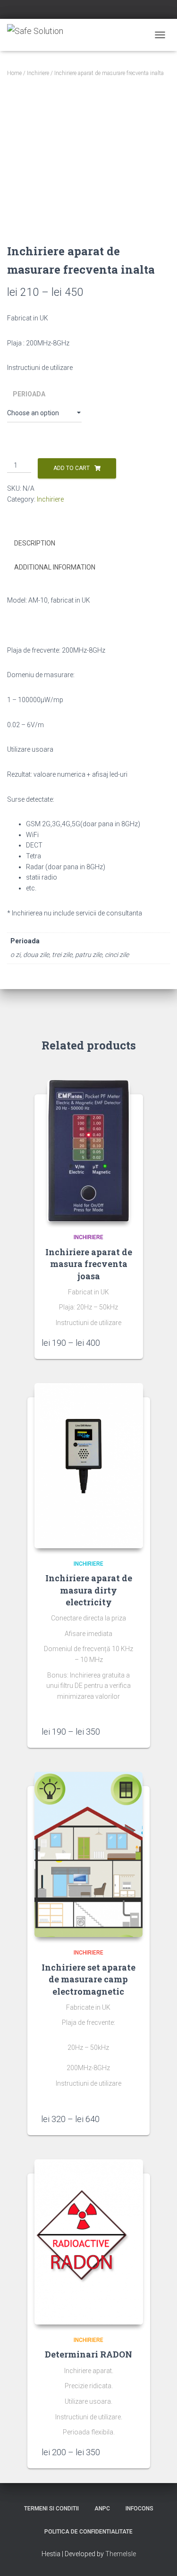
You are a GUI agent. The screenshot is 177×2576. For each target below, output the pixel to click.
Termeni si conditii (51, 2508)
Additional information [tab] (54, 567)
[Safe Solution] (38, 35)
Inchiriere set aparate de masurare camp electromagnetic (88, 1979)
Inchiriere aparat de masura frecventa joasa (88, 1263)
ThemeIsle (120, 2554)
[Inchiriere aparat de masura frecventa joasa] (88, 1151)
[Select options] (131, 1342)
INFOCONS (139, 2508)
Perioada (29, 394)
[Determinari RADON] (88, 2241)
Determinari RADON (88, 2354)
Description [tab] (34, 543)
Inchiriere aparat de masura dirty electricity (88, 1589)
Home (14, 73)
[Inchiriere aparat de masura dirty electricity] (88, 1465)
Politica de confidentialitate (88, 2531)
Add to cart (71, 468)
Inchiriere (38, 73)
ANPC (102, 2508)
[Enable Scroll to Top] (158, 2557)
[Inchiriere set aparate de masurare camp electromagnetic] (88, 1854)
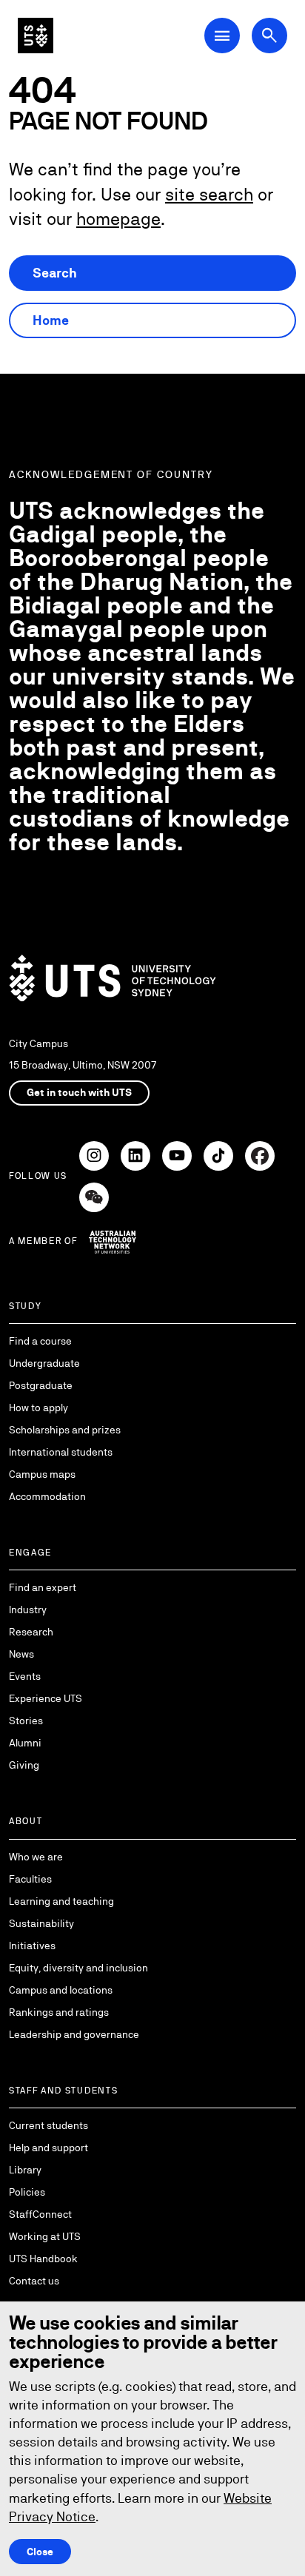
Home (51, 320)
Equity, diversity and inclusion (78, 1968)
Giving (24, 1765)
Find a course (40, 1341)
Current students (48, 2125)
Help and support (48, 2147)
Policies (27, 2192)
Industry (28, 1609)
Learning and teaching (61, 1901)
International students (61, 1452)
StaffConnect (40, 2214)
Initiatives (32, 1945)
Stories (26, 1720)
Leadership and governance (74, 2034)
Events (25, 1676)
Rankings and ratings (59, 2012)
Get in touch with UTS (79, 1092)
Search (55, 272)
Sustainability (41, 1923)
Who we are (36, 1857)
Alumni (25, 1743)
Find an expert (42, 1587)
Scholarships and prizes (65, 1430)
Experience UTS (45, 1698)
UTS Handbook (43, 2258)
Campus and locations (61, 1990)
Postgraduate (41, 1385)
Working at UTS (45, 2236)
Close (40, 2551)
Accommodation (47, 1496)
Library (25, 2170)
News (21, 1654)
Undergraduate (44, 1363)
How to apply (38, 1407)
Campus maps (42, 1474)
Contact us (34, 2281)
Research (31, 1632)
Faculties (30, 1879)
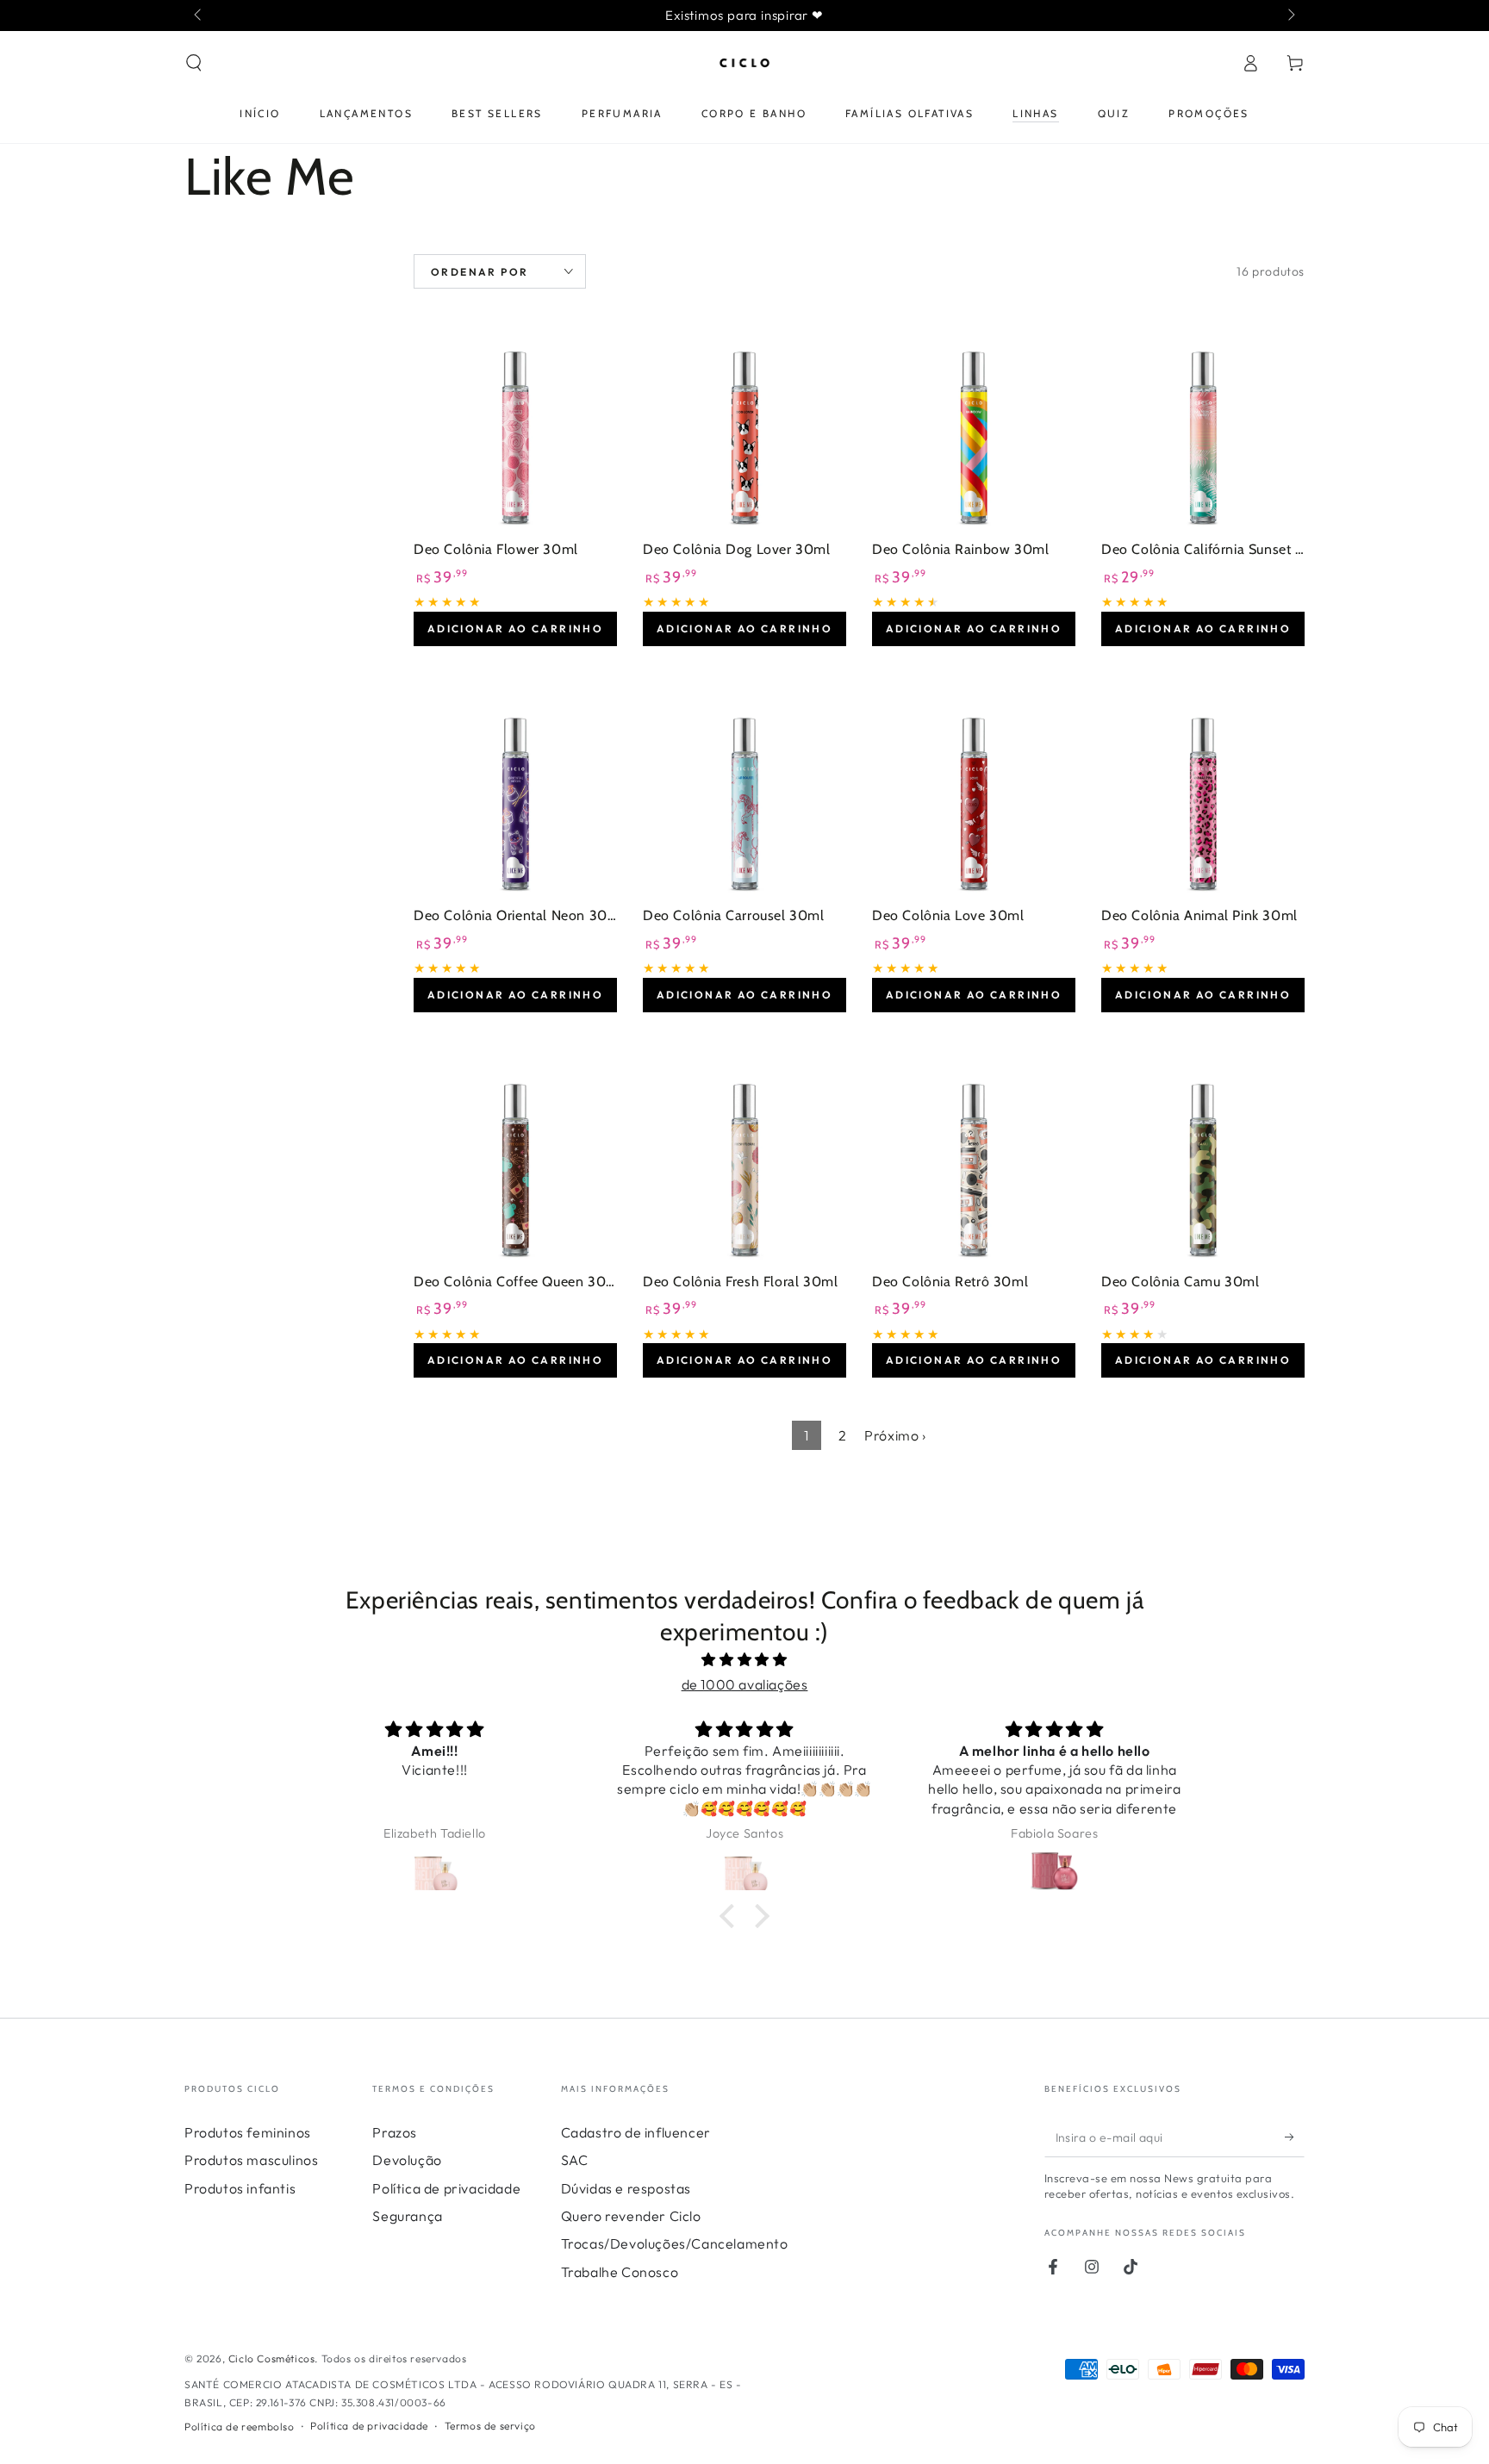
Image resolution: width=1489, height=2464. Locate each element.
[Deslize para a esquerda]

————————

Assignment — Output the records above unchanged, minus their pictures.

Task answer —
You are a GUI agent. The screenshot is 177×2576. For each target below, output the pixel to click.
Termeni si conditii (51, 2508)
Additional information [tab] (54, 567)
[Safe Solution] (38, 35)
Inchiriere set aparate de masurare camp electromagnetic (88, 1979)
Inchiriere aparat de masura frecventa joasa (88, 1263)
ThemeIsle (120, 2554)
[Inchiriere aparat de masura frecventa joasa] (88, 1151)
[Select options] (131, 1342)
INFOCONS (139, 2508)
Perioada (29, 394)
[Determinari RADON] (88, 2241)
Determinari RADON (88, 2354)
Description [tab] (34, 543)
Inchiriere aparat de masura dirty electricity (88, 1589)
Home (14, 73)
[Inchiriere aparat de masura dirty electricity] (88, 1465)
Politica de confidentialitate (88, 2531)
Add to cart (71, 468)
Inchiriere (38, 73)
ANPC (102, 2508)
[Enable Scroll to Top] (158, 2557)
[Inchiriere set aparate de masurare camp electromagnetic] (88, 1854)
Home (51, 320)
Equity, diversity and inclusion (78, 1968)
Giving (24, 1765)
Find a course (40, 1341)
Current students (48, 2125)
Help and support (48, 2147)
Policies (27, 2192)
Industry (28, 1609)
Learning and teaching (61, 1901)
International students (61, 1452)
StaffConnect (40, 2214)
Initiatives (32, 1945)
Stories (26, 1720)
Leadership and governance (74, 2034)
Events (25, 1676)
Rankings and ratings (59, 2012)
Get in touch with UTS (79, 1092)
Search (55, 272)
Sustainability (41, 1923)
Who we are (36, 1857)
Alumni (25, 1743)
Find an expert (42, 1587)
Scholarships and prizes (65, 1430)
Experience UTS (45, 1698)
UTS Handbook (43, 2258)
Campus and locations (61, 1990)
Postgraduate (41, 1385)
Working at UTS (45, 2236)
Close (40, 2551)
Accommodation (47, 1496)
Library (25, 2170)
News (21, 1654)
Undergraduate (44, 1363)
How to apply (38, 1407)
Campus maps (42, 1474)
Contact us (34, 2281)
Research (31, 1632)
Faculties (30, 1879)
Image resolution: width=1489, height=2464. Locate each element.
[Deslize para a esquerda]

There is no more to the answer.